There's 2 ways to look at this. Communiy pharmacy is very flexible in allowing you to do 1/2/3/4 full days as part time. Also you can work just pm shifts or even just to work on a saturday/sunday if that suits you work/life balance. On the other hand the total inflexibity comes when you need time off on short notice and having to arrange locum cover. Imagine needing the next day covered because of a family emergency during the summer? trying to get cover is horrendous. You can't even slip away early for a dentist appointment like most other jobs can do.

Industry Pharmacist, Head/Senior Manager

Sadly society doesn't think the same for fathers. We are expected to work all the time and miss out on our children's lives. We don't live in an equal society.

julie vettasseri, Locum pharmacist

My 'children' are now 24 and 18 and I have worked part time all their lives and I think they have benefitted from this ..we shouldn't feel guilty at wanting to spend time with our children as if we didnt we would never get those years back or have the relationships that develop over those years.i always felt proud to say I couldn't work full time as I had children as they are the most important thing to me .stick to your guns whatever you want to do its your life and no one should try to tell you how to live it

Soon-To-Be Ex-Pharmacist, Superintendent Pharmacist

Thing is, when I was a kid, it was considered shameful if both parents (and yes, in the sexist 70's it was mums who were expected to stay home) were working. There will be a certain generation for which the term 'latchkey kid' will resonate. How times have changed.

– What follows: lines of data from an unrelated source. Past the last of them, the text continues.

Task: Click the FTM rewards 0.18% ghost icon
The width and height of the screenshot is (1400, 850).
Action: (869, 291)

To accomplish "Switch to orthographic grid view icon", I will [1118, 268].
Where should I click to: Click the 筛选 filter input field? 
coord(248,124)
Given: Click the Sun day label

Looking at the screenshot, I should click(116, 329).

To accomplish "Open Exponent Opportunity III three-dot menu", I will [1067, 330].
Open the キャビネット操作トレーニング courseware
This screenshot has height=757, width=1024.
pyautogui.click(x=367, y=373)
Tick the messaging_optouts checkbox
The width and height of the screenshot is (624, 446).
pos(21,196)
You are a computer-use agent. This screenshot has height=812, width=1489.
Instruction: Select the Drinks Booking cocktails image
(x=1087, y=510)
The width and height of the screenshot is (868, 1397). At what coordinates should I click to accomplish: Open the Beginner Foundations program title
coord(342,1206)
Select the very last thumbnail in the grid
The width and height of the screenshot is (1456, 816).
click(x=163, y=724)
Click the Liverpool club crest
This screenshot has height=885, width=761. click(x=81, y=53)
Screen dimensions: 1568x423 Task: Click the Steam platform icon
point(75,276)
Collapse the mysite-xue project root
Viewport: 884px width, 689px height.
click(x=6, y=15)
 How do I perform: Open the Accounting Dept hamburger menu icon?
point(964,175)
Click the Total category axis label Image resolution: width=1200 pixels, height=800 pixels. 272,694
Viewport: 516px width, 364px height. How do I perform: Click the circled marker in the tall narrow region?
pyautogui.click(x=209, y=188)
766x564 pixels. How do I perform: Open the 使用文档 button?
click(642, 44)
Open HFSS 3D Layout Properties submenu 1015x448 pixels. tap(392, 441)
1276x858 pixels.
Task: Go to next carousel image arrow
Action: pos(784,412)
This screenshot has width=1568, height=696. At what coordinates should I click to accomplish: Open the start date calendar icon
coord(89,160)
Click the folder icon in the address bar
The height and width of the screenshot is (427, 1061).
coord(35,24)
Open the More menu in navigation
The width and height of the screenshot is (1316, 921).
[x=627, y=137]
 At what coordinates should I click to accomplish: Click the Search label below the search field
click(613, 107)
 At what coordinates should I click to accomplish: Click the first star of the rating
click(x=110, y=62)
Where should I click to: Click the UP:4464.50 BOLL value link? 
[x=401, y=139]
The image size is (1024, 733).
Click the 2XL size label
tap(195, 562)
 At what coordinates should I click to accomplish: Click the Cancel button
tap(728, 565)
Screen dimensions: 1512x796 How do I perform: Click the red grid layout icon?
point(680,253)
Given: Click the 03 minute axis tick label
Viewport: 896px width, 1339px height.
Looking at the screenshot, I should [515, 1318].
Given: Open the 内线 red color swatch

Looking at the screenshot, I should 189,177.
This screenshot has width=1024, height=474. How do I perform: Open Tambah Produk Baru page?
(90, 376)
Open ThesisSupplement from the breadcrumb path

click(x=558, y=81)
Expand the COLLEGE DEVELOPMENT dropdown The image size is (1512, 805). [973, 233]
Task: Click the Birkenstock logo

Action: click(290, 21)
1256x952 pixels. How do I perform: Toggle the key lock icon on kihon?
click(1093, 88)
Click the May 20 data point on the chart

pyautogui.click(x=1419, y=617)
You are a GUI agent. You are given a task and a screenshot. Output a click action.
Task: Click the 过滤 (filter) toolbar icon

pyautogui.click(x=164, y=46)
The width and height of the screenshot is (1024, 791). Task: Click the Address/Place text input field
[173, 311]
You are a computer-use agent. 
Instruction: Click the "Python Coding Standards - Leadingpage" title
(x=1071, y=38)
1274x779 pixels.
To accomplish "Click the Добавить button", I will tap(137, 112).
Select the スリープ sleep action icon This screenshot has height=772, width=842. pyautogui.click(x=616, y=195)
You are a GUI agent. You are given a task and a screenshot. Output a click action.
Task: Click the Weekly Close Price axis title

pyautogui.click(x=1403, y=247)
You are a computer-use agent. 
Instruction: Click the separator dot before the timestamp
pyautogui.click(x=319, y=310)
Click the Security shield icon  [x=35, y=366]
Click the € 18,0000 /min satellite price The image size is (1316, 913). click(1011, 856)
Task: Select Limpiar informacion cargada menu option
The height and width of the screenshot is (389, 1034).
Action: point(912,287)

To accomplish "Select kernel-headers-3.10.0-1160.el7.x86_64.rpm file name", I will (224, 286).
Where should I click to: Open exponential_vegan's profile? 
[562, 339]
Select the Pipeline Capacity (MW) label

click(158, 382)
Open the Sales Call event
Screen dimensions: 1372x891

Soon-To-Be Ex-Pharmacist, Superintendent Pharmacist

Make the most of the time with your family - before you know it, it will be over and then you'll regret not spending more time than you did with them. I know I have - my daughter is nearly 14 and I have spent those 14 years doing fifty-odd hours a week just to keep our heads above water. I've come to realise that there are far more important things in life than the nice house and decent car when you understand the sacrifices you have made to keep them. I haven't been there nearly enough for my daughter, I feel she barely knows me and I bitterly regret this. Don't make the same mistakes I have made and allow pharmacy to chew you up and spit you out. Feel NO guilt at all for being with your family. They are more important than anything else, certainly more important than pharmacy. Enjoy being with your kids NOW!! To me it looks like you are an excellent parent who is managing the work/life balance properly so ignore the critics who are probably only trying to justify their own bad choices, feel no guilt and make the most of things now!

Katie O'Donnell, Community pharmacist

Yes!!! It's even worse when you have  a management position. Having to justify why I only do 34 hours (as opposed to the 44 hours I did before children) Community pharmacy has got to be one of the most inflexible careers when it comes to working patterns. You often have no choice other than to work long shifts as an RP. Definitely very difficult to balance work and family.

Ruth Hulton, Community pharmacist

Agreed! I actually think we give much more than 75% of the effort and energy (I do 32 hours usually). I know that I can get the same amount effectively done in 6 hours compared to 8 or 9 but obviously as an RP having to be on the premises until 6pm+ is very difficult with small children. I think we often give more because we feel we have to prove and justify ourselves.